Debba il cittadino tributarci la gratitudine che ci spetta
voglia il cittadino camminare lungo il cuneo d’ombra
che proietta il tabernacolo eretto sul perineo
quando egli innalza una gamba emulando il veltro
in equilibrio non vacilla che la residua è salda
e il fiotto d’orina descrive volute barocche
irrorando selciati di ossidiana e basalto
affogandolo nel piscio i diritti suoi sapremo e diremo.

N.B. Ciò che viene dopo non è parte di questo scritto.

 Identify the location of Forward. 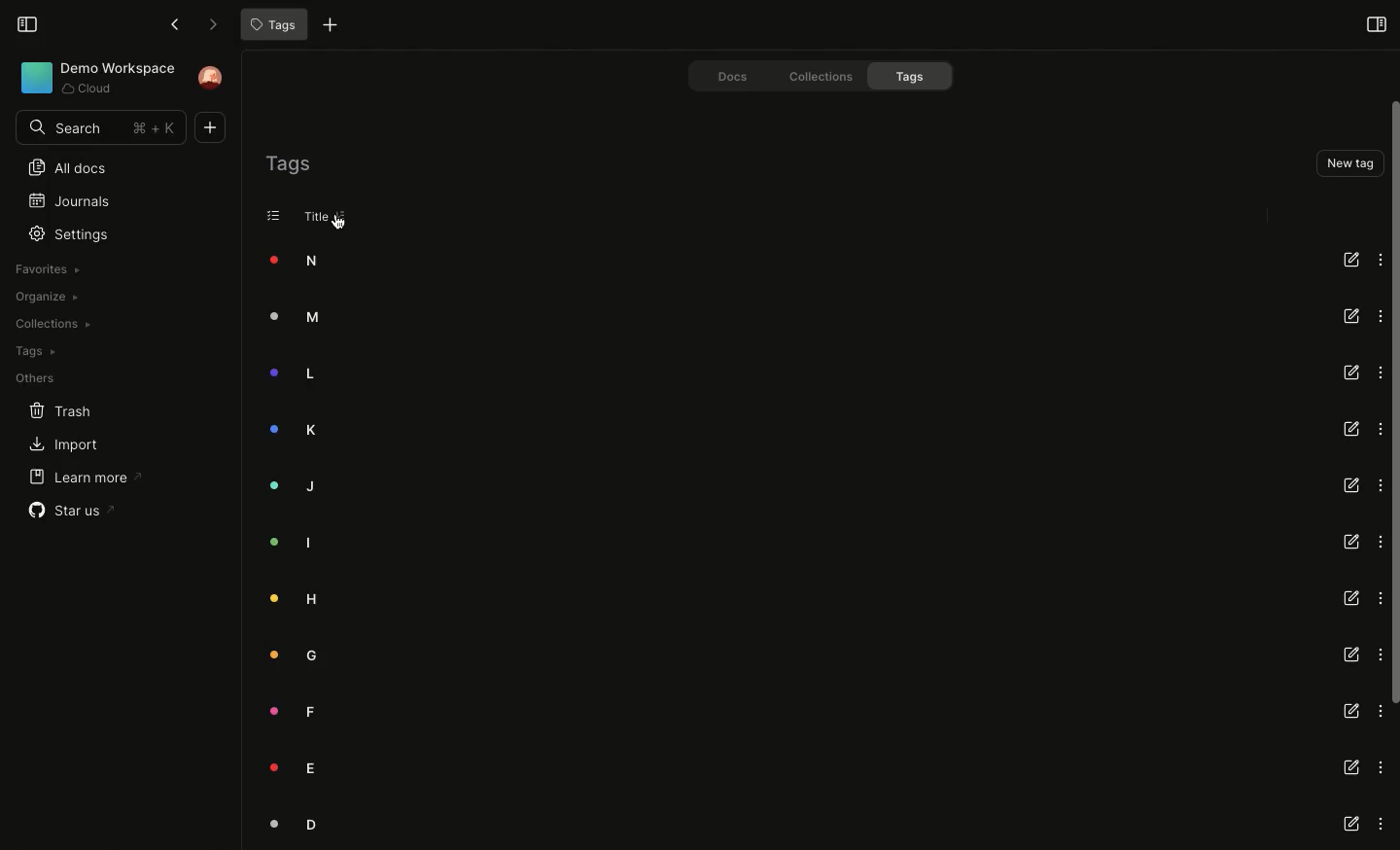
(207, 24).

Possano le celebrazioni del matrimonio dei Glabri
cui non si trascura giammai d’invitarci
proseguire come se il cibo non fosse marcio
come se i canti non fossero cacofonie
come se le parole dei canti non diffamassero l’ospite
come se alcuno fosse scevro da stolida ebbrezza
come se gli sposi non avessero fornicato coll’officiante
come se la città non ne concupisse i figli futuri
per farne cisterne di crisalidi
nutrimento esclusivo di raffinatezza inusitata
cui prediligerebbero indugiare rari aristocratici
se i figli legittimi del Tetrarca
ne avanzassero una volta sazi.
Venga concessa adeguata onorificenza
venga appuntata al legamento fundiforme
dove la divisa si scosta a mostrarne la giusta quantità
da esibire anche spogliato e quando occorre
alla femmina che beneficerà del suo pneumatico trastullo
cosa vale e quanto merita lui che d’alabarde ne sa brandire
lui che ne ha una di legno, una di ferro e una di carne
e nessuna di queste si è mai spezzata contro la realtà.

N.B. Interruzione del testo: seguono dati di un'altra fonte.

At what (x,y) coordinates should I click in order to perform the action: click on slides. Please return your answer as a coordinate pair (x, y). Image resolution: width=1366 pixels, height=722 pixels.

Trovi serenità e soddisfazione nell’edificio ove si ha ristoro
si mostrano i trofei e sono sovente crani svuotati
graziose fioriere da disporre sui balconi a mandibola
innaffiate dal ciclico spurgo di furore
che sappiamo innescare sopra e oltre l’umano
noi agenti di tutto ciò che è empio
noi agenti di tutto ciò che è bestia
noi agenti che attendiamo la legittimazione a ferire
presso il Contenimento degli animali critici.